2.  The Agency is accountable to the Department for the funding it distributes and, in turn, the Department is accountable to Parliament for ensuring regularity, propriety and value for money in the work that it and the Agency undertake. In 2012-13, the Department and the Agency consolidated academies into their financial statements for the first time, and laid their annual reports and accounts just prior to the statutory deadline of 31 January 2014. However the Comptroller and Auditor General qualified his opinion on these financial statements on a number of grounds relating to both poor data and inadequate methodology.

3.  The Agency lacks the systems and data it needs to provide transparency and accountability, and demonstrate efficiency, in the education sector. We recognise the Agency's success in moving quickly to distribute funding on time. At the same time, the Agency has had to manage a huge expansion in the number of academies. But the Agency now needs to get to grips with improving the information that is vital to its critical oversight role.
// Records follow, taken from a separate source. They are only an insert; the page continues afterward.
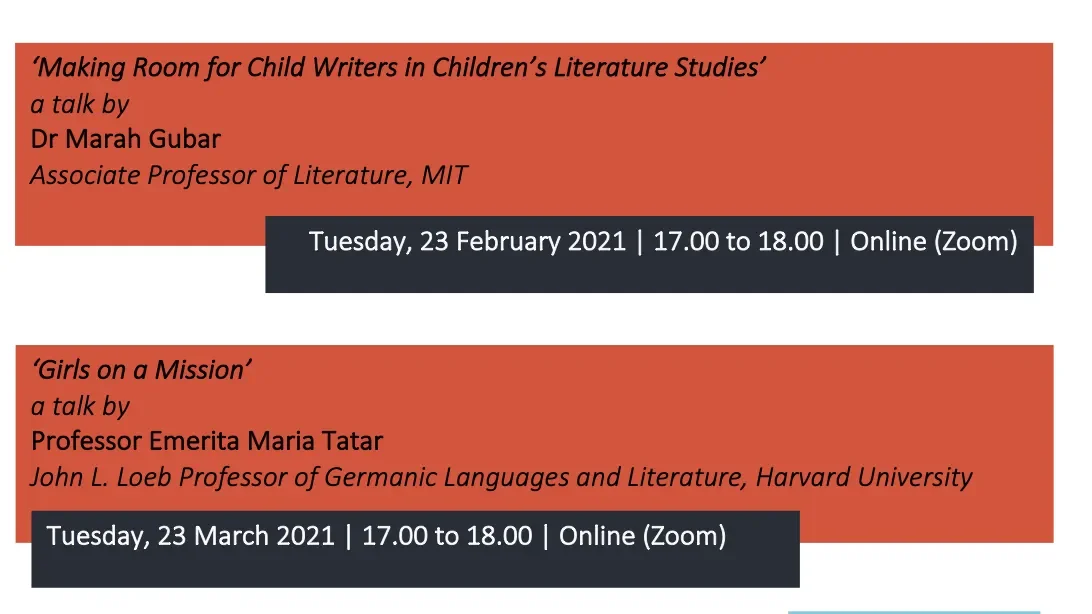
Task: Click the dark February date banner background
Action: 649,275
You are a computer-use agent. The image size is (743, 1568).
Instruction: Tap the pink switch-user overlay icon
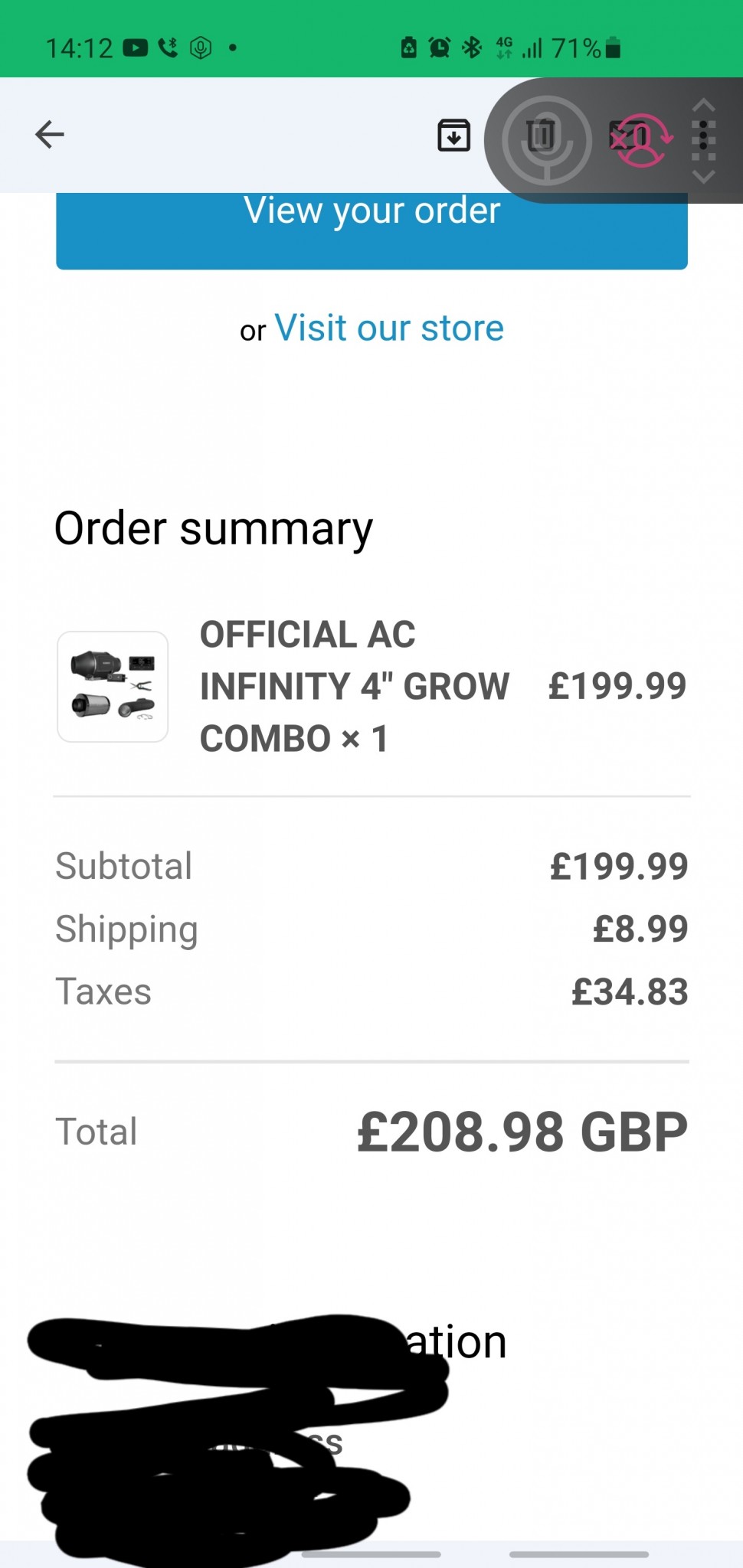pyautogui.click(x=643, y=140)
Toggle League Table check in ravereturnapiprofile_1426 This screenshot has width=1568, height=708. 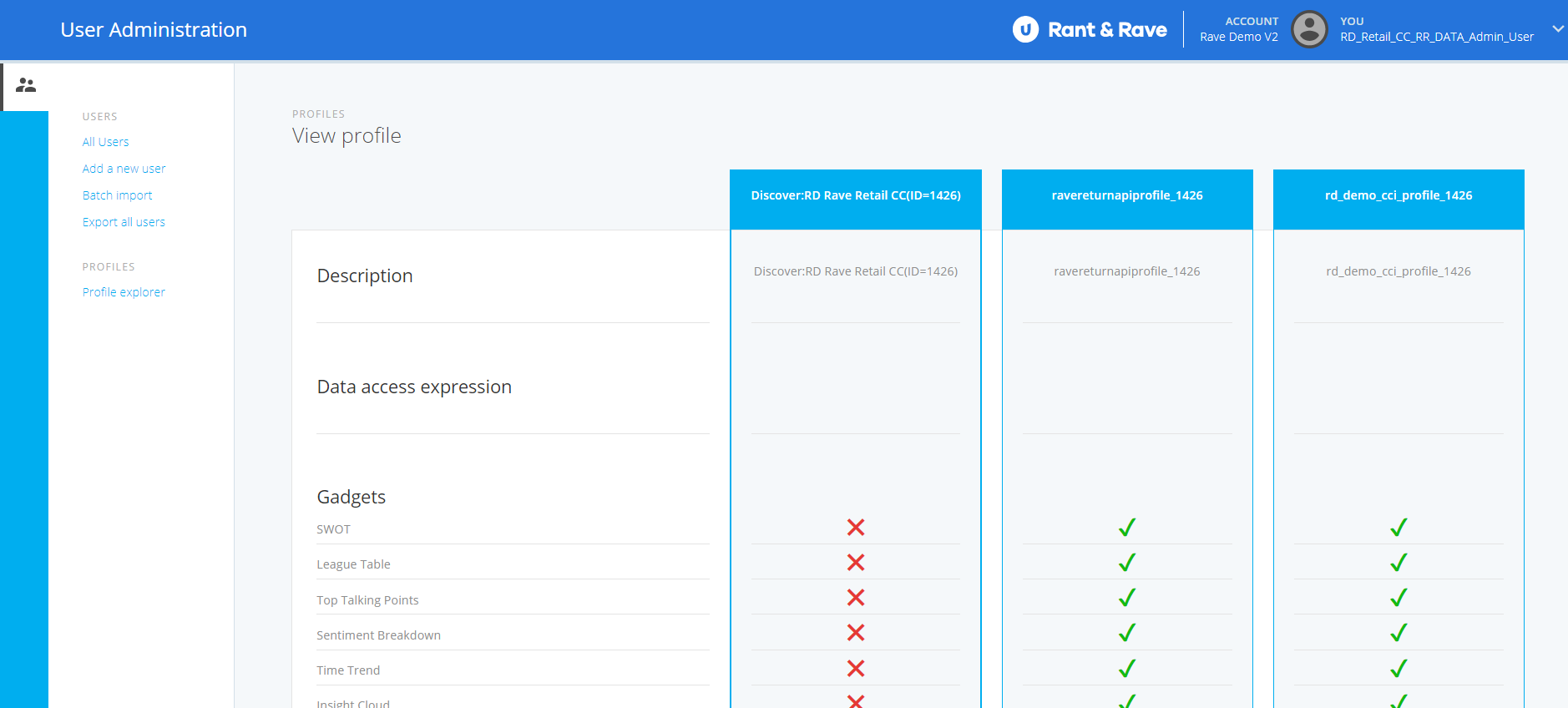click(x=1126, y=563)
The Agency relies on information provided by academies, local authorities and other government bodies on, for example, learner numbers, the size and condition of schools and in some cases their finances. But the Agency has found it difficult to gather complete, consistent and high-quality data. It does not have a clear policy or understanding of what data it needs to collect, and how it will use these to provide Parliament and the public with sufficient transparency over education spending and, in turn, to support proper accountability. It has contributed further to the problem by holding data across a range of different systems and spreadsheets, from which it is challenging to establish a 'single version of the truth' and impossible to make sensible comparisons.

Recommendation: The Agency needs a clear information strategy, which specifies the data it needs to collect and use to provide transparency and accountability and improve efficiency in the education sector. It also needs to get systems in place as quickly as possible to capture data at low cost and without overburdening the sector.

4.  The Agency has not yet achieved an acceptable level of compliance with its reporting requirements. The Agency requires some education providers, such as academies, to submit various financial returns and other information in line with funding agreements (a contract between them and the Secretary of State). But a number of providers still do not comply with the conditions of their funding agreements. Between April 2012 and April 2013, there were 411 breaches of funding agreements, of which 339 (82%) related to academy trusts' failure to submit financial returns on time, including submitting annual accounts. For 2011-12, 13% of academy trusts failed to submit annual reports and accounts by the deadline of 31 December 2012 and for 2012-13 this figure still stood at a worrying 9%. Where academies do not comply with the Agency's requirements it can issue them with a financial notice to improve, so they lose some financial freedoms and flexibilities or ultimately the Agency can terminate a funding agreement. By March 2014 the Agency had only issued eight financial notices to improve to academies. But the Agency has yet to demonstrate an effective approach to ensuring proper compliance and has yet to show that restricting financial freedoms works as an effective deterrent for non-compliance.

Recommendation: The Department and Agency need to implement an effective joined up strategy for enforcing compliance with funding agreements and consider appropriate incentives and sanctions.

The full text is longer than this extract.